:: TASK REQUIREMENTS ::
Your job is to copy the data that follows exactly, every line included.

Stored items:

[Start of section]

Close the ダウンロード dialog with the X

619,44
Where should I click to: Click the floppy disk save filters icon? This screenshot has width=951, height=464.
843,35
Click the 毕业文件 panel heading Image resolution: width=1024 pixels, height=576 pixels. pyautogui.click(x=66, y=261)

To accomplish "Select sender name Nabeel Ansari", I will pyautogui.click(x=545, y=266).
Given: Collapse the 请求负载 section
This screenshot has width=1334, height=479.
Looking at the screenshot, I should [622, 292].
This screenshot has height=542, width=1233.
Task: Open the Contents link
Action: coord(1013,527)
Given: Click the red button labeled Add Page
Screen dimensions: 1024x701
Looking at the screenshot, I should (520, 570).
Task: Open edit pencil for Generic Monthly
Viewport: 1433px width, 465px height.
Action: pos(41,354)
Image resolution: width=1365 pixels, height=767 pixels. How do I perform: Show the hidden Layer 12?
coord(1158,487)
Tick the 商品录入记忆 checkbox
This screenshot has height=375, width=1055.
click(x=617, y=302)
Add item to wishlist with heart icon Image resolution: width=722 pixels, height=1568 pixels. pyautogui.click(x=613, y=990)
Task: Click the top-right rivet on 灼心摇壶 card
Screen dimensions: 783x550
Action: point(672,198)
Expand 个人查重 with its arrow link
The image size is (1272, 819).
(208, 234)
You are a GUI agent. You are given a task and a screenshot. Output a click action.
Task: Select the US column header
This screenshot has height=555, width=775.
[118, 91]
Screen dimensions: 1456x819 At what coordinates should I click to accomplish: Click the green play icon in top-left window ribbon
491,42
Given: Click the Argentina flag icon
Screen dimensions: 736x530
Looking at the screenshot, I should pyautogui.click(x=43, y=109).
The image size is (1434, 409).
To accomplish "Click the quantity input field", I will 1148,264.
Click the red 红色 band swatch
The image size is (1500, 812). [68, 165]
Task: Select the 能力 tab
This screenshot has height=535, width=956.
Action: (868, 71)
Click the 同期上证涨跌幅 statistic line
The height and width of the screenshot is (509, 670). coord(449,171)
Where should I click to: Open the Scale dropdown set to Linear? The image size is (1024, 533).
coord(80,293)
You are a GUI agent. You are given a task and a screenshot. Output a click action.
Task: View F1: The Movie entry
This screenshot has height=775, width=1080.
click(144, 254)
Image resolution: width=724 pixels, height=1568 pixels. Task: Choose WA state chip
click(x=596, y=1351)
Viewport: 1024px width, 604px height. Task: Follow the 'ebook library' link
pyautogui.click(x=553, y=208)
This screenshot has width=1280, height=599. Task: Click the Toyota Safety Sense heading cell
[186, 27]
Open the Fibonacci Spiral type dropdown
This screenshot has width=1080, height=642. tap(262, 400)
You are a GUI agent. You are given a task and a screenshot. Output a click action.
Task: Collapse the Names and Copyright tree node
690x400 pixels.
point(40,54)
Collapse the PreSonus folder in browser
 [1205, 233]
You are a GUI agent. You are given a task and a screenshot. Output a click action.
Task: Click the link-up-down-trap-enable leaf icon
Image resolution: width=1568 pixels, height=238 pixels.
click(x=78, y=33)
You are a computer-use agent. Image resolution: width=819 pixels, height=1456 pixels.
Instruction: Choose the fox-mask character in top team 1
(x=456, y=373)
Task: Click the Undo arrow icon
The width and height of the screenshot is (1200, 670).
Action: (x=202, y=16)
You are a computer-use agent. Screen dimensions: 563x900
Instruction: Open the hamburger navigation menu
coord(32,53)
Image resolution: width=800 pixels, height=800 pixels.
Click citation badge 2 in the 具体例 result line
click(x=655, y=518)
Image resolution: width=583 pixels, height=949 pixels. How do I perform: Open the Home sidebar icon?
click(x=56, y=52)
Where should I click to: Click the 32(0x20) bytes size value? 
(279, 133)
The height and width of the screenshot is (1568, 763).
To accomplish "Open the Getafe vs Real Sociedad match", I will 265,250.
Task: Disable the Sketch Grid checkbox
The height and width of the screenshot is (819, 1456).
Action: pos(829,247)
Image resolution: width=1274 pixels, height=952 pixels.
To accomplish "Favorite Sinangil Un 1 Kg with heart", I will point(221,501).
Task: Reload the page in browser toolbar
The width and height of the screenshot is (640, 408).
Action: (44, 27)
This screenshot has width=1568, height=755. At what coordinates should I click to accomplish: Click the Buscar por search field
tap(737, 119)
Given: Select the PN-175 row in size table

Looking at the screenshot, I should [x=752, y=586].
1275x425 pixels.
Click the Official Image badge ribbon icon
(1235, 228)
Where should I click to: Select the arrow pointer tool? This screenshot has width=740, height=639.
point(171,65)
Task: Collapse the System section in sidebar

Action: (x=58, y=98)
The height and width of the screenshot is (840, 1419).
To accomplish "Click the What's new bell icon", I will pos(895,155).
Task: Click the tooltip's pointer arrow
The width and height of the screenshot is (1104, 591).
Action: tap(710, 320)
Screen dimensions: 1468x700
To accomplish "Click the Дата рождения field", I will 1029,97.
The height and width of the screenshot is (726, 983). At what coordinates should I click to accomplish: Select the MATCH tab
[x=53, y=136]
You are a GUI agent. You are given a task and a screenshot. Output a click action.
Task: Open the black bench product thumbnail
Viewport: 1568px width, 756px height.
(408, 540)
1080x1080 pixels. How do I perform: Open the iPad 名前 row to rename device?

[End of section]

:: COMPLETED EXERCISE ::
Close the ダウンロード dialog with the X

619,44
Where should I click to: Click the floppy disk save filters icon? This screenshot has width=951, height=464.
843,35
Click the 毕业文件 panel heading Image resolution: width=1024 pixels, height=576 pixels. pyautogui.click(x=66, y=261)

To accomplish "Select sender name Nabeel Ansari", I will pyautogui.click(x=545, y=266).
Given: Collapse the 请求负载 section
This screenshot has width=1334, height=479.
Looking at the screenshot, I should [622, 292].
This screenshot has height=542, width=1233.
Task: Open the Contents link
Action: coord(1013,527)
Given: Click the red button labeled Add Page
Screen dimensions: 1024x701
Looking at the screenshot, I should (520, 570).
Task: Open edit pencil for Generic Monthly
Viewport: 1433px width, 465px height.
Action: pos(41,354)
Image resolution: width=1365 pixels, height=767 pixels. How do I perform: Show the hidden Layer 12?
coord(1158,487)
Tick the 商品录入记忆 checkbox
This screenshot has height=375, width=1055.
click(x=617, y=302)
Add item to wishlist with heart icon Image resolution: width=722 pixels, height=1568 pixels. pyautogui.click(x=613, y=990)
Task: Click the top-right rivet on 灼心摇壶 card
Screen dimensions: 783x550
Action: point(672,198)
Expand 个人查重 with its arrow link
The image size is (1272, 819).
(208, 234)
You are a GUI agent. You are given a task and a screenshot. Output a click action.
Task: Select the US column header
This screenshot has height=555, width=775.
[118, 91]
Screen dimensions: 1456x819 At what coordinates should I click to accomplish: Click the green play icon in top-left window ribbon
491,42
Given: Click the Argentina flag icon
Screen dimensions: 736x530
Looking at the screenshot, I should pyautogui.click(x=43, y=109).
The image size is (1434, 409).
To accomplish "Click the quantity input field", I will 1148,264.
Click the red 红色 band swatch
The image size is (1500, 812). [68, 165]
Task: Select the 能力 tab
This screenshot has height=535, width=956.
Action: (868, 71)
Click the 同期上证涨跌幅 statistic line
The height and width of the screenshot is (509, 670). coord(449,171)
Where should I click to: Open the Scale dropdown set to Linear? The image size is (1024, 533).
coord(80,293)
You are a GUI agent. You are given a task and a screenshot. Output a click action.
Task: View F1: The Movie entry
This screenshot has height=775, width=1080.
click(144, 254)
Image resolution: width=724 pixels, height=1568 pixels. Task: Choose WA state chip
click(x=596, y=1351)
Viewport: 1024px width, 604px height. Task: Follow the 'ebook library' link
pyautogui.click(x=553, y=208)
This screenshot has width=1280, height=599. Task: Click the Toyota Safety Sense heading cell
[186, 27]
Open the Fibonacci Spiral type dropdown
This screenshot has width=1080, height=642. tap(262, 400)
You are a GUI agent. You are given a task and a screenshot. Output a click action.
Task: Collapse the Names and Copyright tree node
690x400 pixels.
point(40,54)
Collapse the PreSonus folder in browser
 [1205, 233]
You are a GUI agent. You are given a task and a screenshot. Output a click action.
Task: Click the link-up-down-trap-enable leaf icon
Image resolution: width=1568 pixels, height=238 pixels.
click(x=78, y=33)
You are a computer-use agent. Image resolution: width=819 pixels, height=1456 pixels.
Instruction: Choose the fox-mask character in top team 1
(x=456, y=373)
Task: Click the Undo arrow icon
The width and height of the screenshot is (1200, 670).
Action: (x=202, y=16)
You are a computer-use agent. Screen dimensions: 563x900
Instruction: Open the hamburger navigation menu
coord(32,53)
Image resolution: width=800 pixels, height=800 pixels.
Click citation badge 2 in the 具体例 result line
click(x=655, y=518)
Image resolution: width=583 pixels, height=949 pixels. How do I perform: Open the Home sidebar icon?
click(x=56, y=52)
Where should I click to: Click the 32(0x20) bytes size value? 
(279, 133)
The height and width of the screenshot is (1568, 763).
To accomplish "Open the Getafe vs Real Sociedad match", I will 265,250.
Task: Disable the Sketch Grid checkbox
The height and width of the screenshot is (819, 1456).
Action: pos(829,247)
Image resolution: width=1274 pixels, height=952 pixels.
To accomplish "Favorite Sinangil Un 1 Kg with heart", I will point(221,501).
Task: Reload the page in browser toolbar
The width and height of the screenshot is (640, 408).
Action: (44, 27)
This screenshot has width=1568, height=755. At what coordinates should I click to accomplish: Click the Buscar por search field
tap(737, 119)
Given: Select the PN-175 row in size table

Looking at the screenshot, I should [x=752, y=586].
1275x425 pixels.
Click the Official Image badge ribbon icon
(1235, 228)
Where should I click to: Select the arrow pointer tool? This screenshot has width=740, height=639.
point(171,65)
Task: Collapse the System section in sidebar

Action: (x=58, y=98)
The height and width of the screenshot is (840, 1419).
To accomplish "Click the What's new bell icon", I will pos(895,155).
Task: Click the tooltip's pointer arrow
The width and height of the screenshot is (1104, 591).
Action: tap(710, 320)
Screen dimensions: 1468x700
To accomplish "Click the Дата рождения field", I will 1029,97.
The height and width of the screenshot is (726, 983). At what coordinates should I click to accomplish: Select the MATCH tab
[x=53, y=136]
You are a GUI agent. You are given a task and a screenshot. Output a click action.
Task: Open the black bench product thumbnail
Viewport: 1568px width, 756px height.
(408, 540)
1080x1080 pixels. How do I perform: Open the iPad 名前 row to rename device?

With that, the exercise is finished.